The euro and pound are set to finish the week with gains against the dollar, as global bond yields and the dollar itself have fallen. The decline in the dollar comes after a recent strong rally, with the dollar index on track for its third week of losses in the last 16. The fall in U.S. yields was triggered by the U.S. Treasury Department announcing smaller-than-expected increases in longer-dated Treasury supply, as well as Federal Reserve Chair Jerome Powell’s comments suggesting that the Fed is finished raising interest rates. The benchmark U.S. 10-year treasury yield is heading for a 17 basis point weekly fall, the most in a week since July.
The most important event of the week, the U.S. nonfarm payrolls data, is set to be released at 1230 GMT and could potentially change the current narrative. If there is a significant miss in the data, with 100,000 fewer jobs than expected, there is a chance that people could start selling dollars. However, if the data comes in strong, there may be a return to buying dollars.
Analysts are predicting that U.S. nonfarm payrolls likely increased by 180,000 jobs in October, a slowdown from the 336,000 jobs added in September. This decrease is partly due to strikes by the United Auto Workers union against Detroit’s “Big Three” car makers, which have impacted manufacturing payrolls.
The Bank of England also made headlines this week by joining other major central banks in keeping interest rates steady. While the bank emphasized that it does not anticipate cutting rates in the near future, its decision has further contributed to the rally in bonds.

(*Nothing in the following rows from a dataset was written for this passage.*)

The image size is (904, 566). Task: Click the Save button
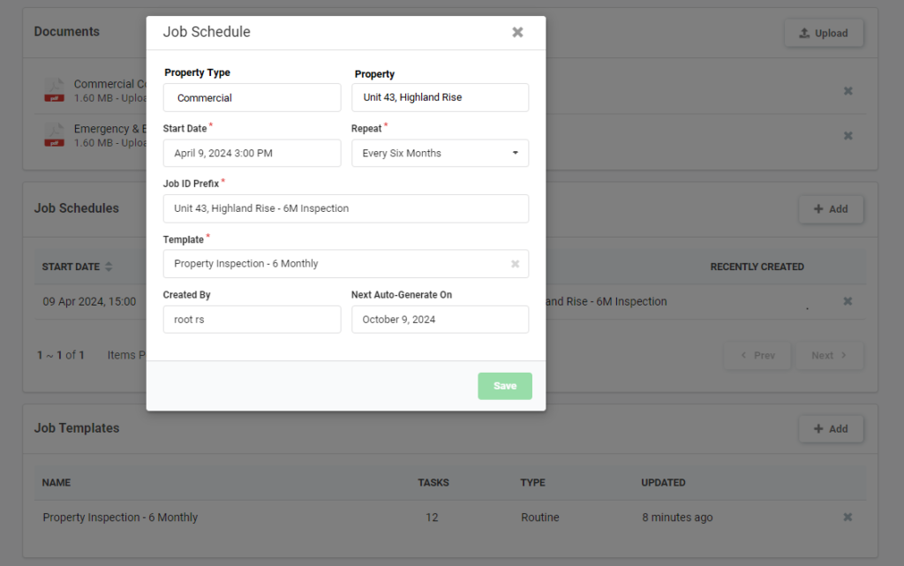(505, 386)
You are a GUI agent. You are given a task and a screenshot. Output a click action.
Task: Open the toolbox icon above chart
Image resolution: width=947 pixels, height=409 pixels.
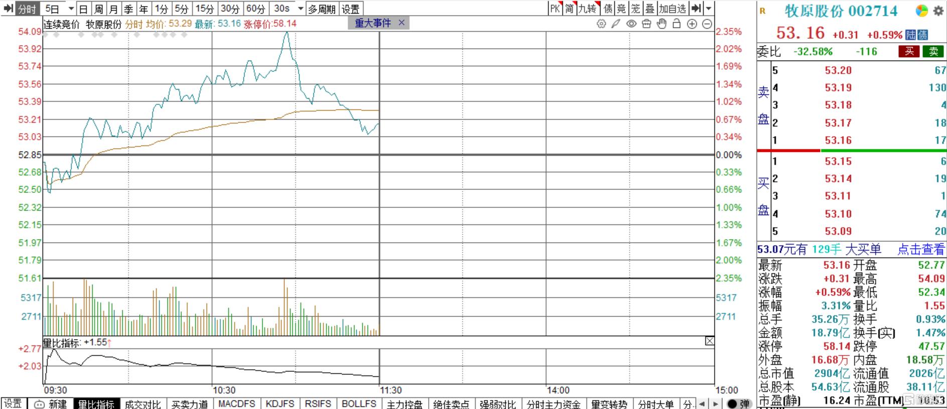click(x=646, y=24)
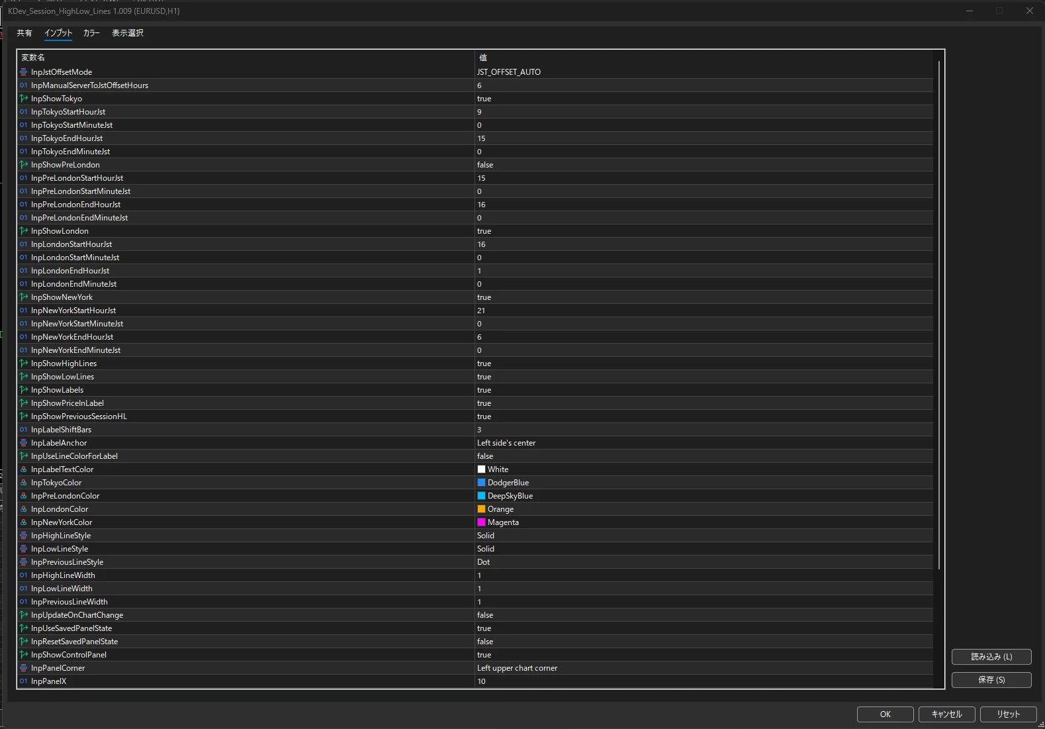The width and height of the screenshot is (1045, 729).
Task: Click the bool arrow icon beside InpShowTokyo
Action: point(24,99)

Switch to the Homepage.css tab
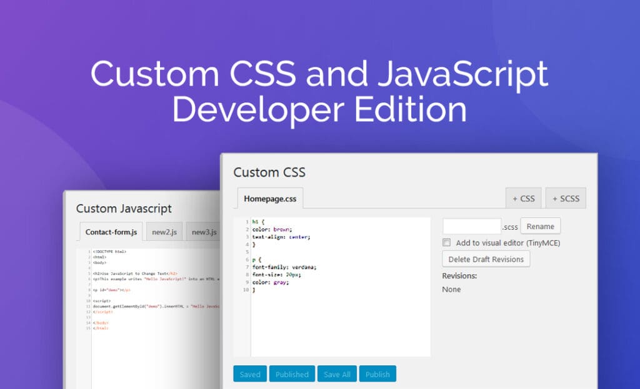270,199
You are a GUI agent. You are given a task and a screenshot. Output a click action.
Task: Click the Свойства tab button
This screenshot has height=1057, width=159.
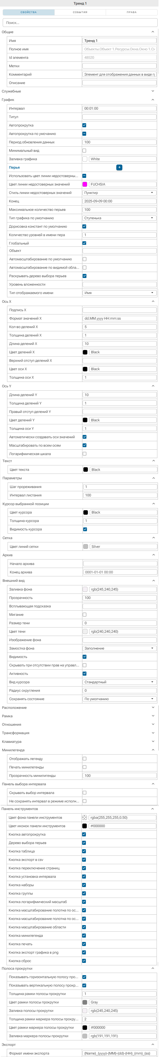click(29, 12)
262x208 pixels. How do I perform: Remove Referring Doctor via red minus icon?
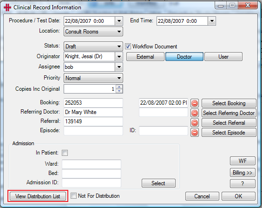[195, 113]
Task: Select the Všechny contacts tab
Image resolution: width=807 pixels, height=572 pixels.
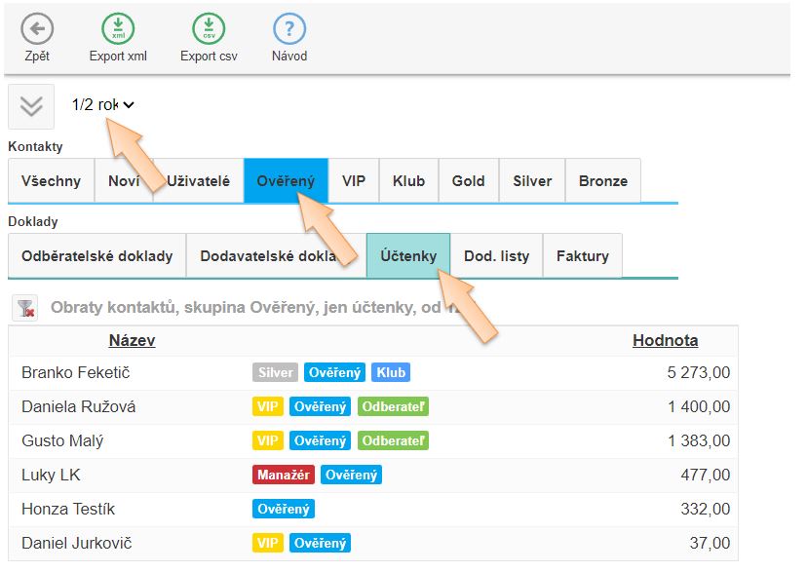Action: pyautogui.click(x=51, y=181)
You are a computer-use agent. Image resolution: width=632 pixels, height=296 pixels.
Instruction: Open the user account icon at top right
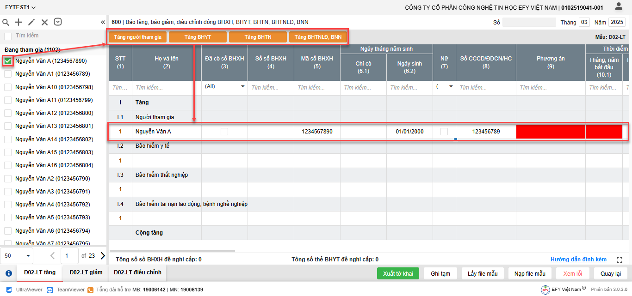tap(619, 6)
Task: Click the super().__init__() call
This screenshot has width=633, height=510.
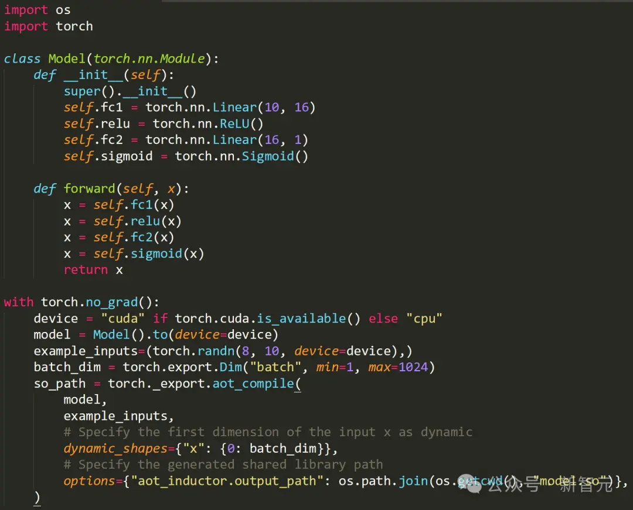Action: pos(130,91)
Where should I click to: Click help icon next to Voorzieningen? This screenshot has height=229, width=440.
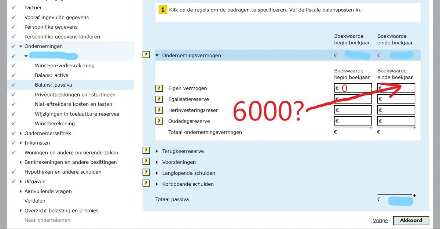coord(146,162)
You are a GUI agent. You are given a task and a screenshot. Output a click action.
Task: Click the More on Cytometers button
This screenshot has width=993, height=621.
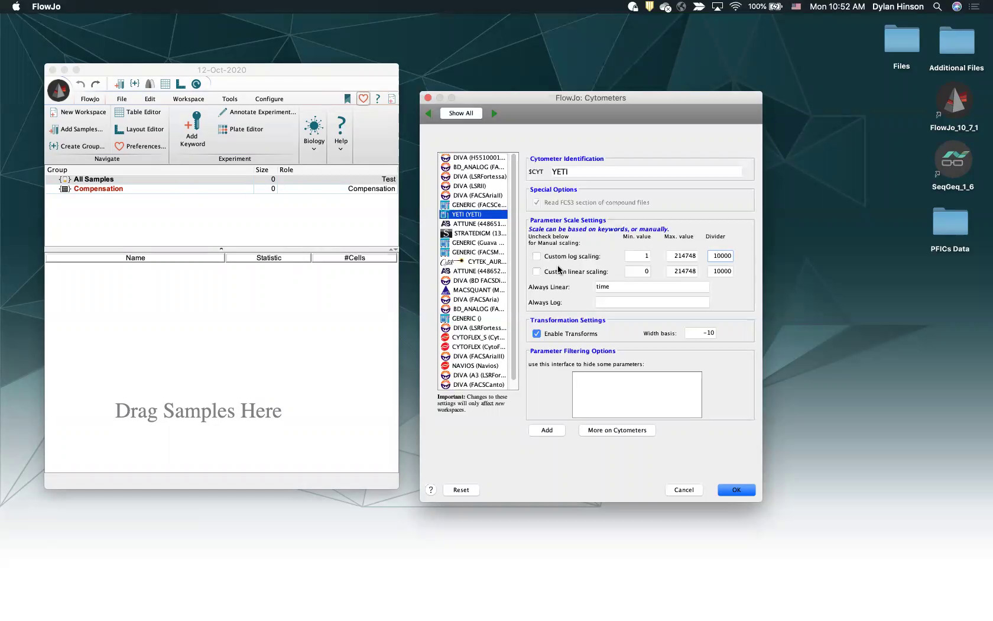(x=617, y=431)
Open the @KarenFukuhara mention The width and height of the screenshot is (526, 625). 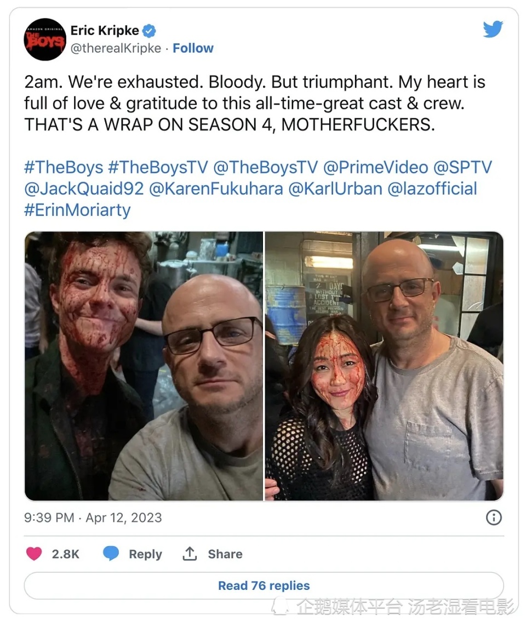216,189
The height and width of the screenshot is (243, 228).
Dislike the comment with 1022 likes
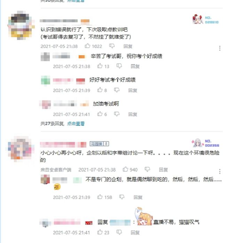pos(112,46)
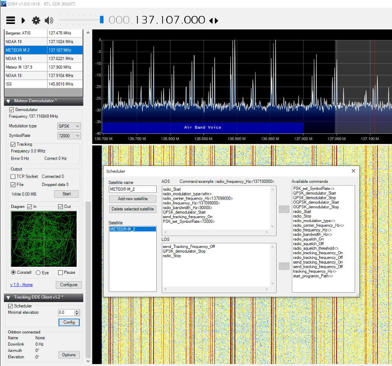Collapse the Meteor Demodulator panel

pos(9,101)
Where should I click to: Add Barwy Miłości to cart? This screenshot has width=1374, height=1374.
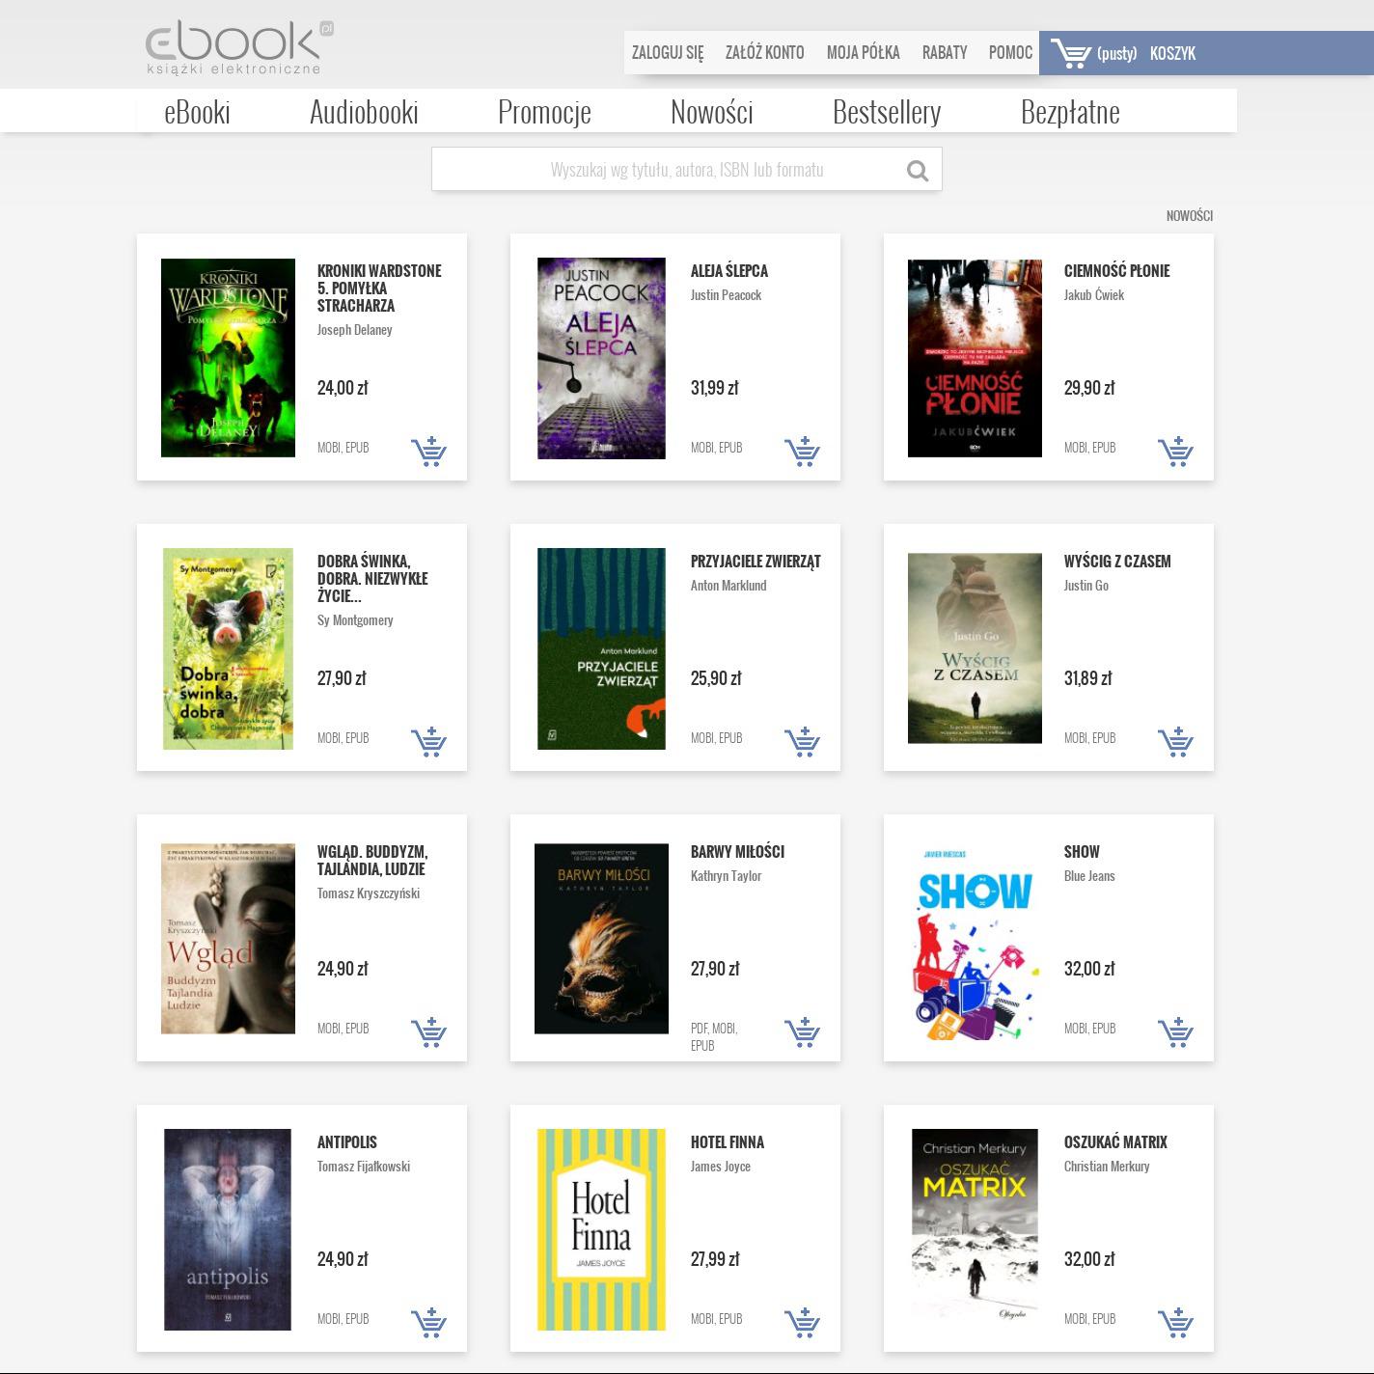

The Japanese yen experienced a volatile week, reaching a one-year low against the dollar and a 15-year low against the euro after the Bank of Japan adjusted its yield curve control policy. Sources familiar with the central bank’s thinking revealed that the governor of the Bank of Japan, Kazuo Ueda, plans to continue dismantling the country’s ultra-loose monetary policy and aims to exit the accommodative regime next year.
The Australian and New Zealand dollars have both performed well this week, with gains of 1.6 percent, marking their best weekly performance since mid-July. On the other hand, the Swiss franc, which benefited from a flight-to-safety bid in October, has weakened this week, resulting in a 0.5 percent weekly gain for the dollar against the franc.
As traders and investors eagerly await the release of the U.S. nonfarm payrolls data, the outcome will likely have a significant impact on the future direction of the euro, pound, and dollar. With the potential for surprises in the data, the forex market remains uncertain, but traders will closely analyze the results to determine their trading strategies.